Most people assume that if something is sold in a store, it must be safe. That assumption makes sense. We’re busy. We have enough decisions to make already. Very few people want to stand in an aisle reading ingredient lists on laundry detergent or deodorant. But the reality is that many common household and personal care products contain compounds that quietly interfere with how the body communicates with itself, especially through hormones.
These compounds are often referred to as endocrine disruptors. That sounds intense, but the concept is actually pretty simple. Your endocrine system is how your body sends messages. Hormones act like signals telling your body when to sleep, when to wake up, how to regulate appetite, how to manage stress, and how to use energy. Endocrine-disrupting chemicals can mimic, block, or interfere with those signals. Not in a dramatic, immediate way, but slowly, over time.
This is not about panic or perfection. It’s about understanding that small daily exposures add up.
Think about it this way. One candle, one load of laundry, one plastic container, or one product isn’t going to ruin your health. But when you stack years of daily exposure, that background noise adds stress to the system. And when people feel chronically tired, inflamed, foggy, or hormonally off, they often look everywhere except the things they interact with constantly.
Laundry detergent is a good example. Many detergents rely heavily on synthetic fragrances and chemical additives that linger on clothes and sheets long after the wash cycle ends. You sleep in those sheets. You sweat into those clothes. Choosing a fragrance-free or simpler detergent isn’t about being “clean” or “pure.” It’s about reducing unnecessary exposure where it’s easy to do so.
The same idea applies to soaps, shampoos, and deodorants. Your skin is not a barrier. It’s an organ. What you put on it gets absorbed. Again, this doesn’t mean you need to overhaul everything overnight. It means that when you’re replacing something anyway, choosing fewer ingredients and fewer additives can make a meaningful difference over time.
Plastics are another quiet contributor. Plastics become more problematic when they’re heated. Microwaving food in plastic containers, storing hot foods in plastic, or drinking from plastic bottles that sit in the sun all increase the chance of chemical leaching. One of the biggest and most overlooked sources of this is to-go coffee cups. Many paper cups are lined with plastic, and when hot coffee sits in them, microplastics can leach into the drink. For people grabbing coffee daily, this can be a surprisingly large contributor to overall exposure. Bringing your own stainless steel or ceramic mug is a small habit that quietly reduces that load.
What’s important here is context. These “minors” matter because they lower the background stress on the body. When your system isn’t constantly dealing with low-level interference, it becomes more responsive to the things that truly move the needle, like strength training, real food, sleep, and recovery.

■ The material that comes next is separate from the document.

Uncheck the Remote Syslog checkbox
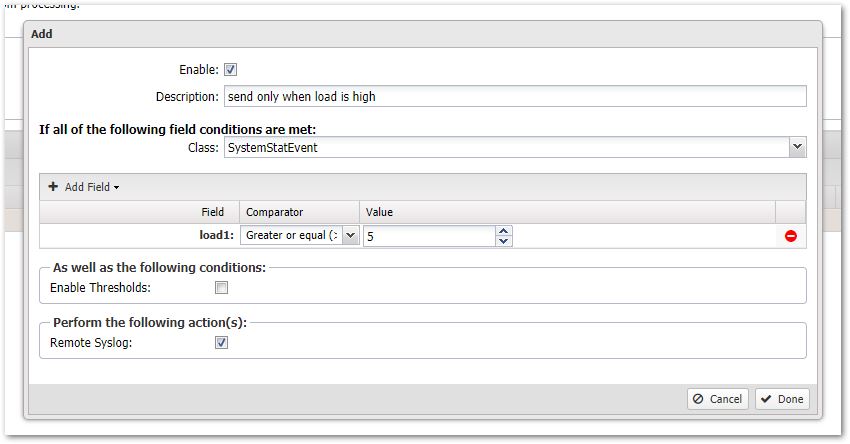850x444 pixels. [222, 342]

This is also why so many people feel like they’re doing “everything right” but still don’t feel great. They’re training hard, eating better, maybe even sleeping more, but the environment around them is quietly working against them. Reducing that friction doesn’t create instant transformation, but it creates space for the body to function the way it’s designed to.
This isn’t about fear or obsessing over every ingredient. It’s about awareness and intentionality. You don’t need to change everything. You just need to start noticing where small upgrades are easy and sustainable. Over time, those small shifts compound, just like everything else in health.
In the next post, we’ll shift gears and talk about supplementation, what actually matters, what doesn’t, and why no supplement works the same for everyone. But before adding more things in, it’s worth making sure the environment you’re living in isn’t quietly pulling you in the opposite direction.
That’s the heart of Majoring in the Minors. These aren’t flashy changes. They’re supportive ones. And when they’re layered on top of solid foundations, they help your health move forward instead of constantly pushing back.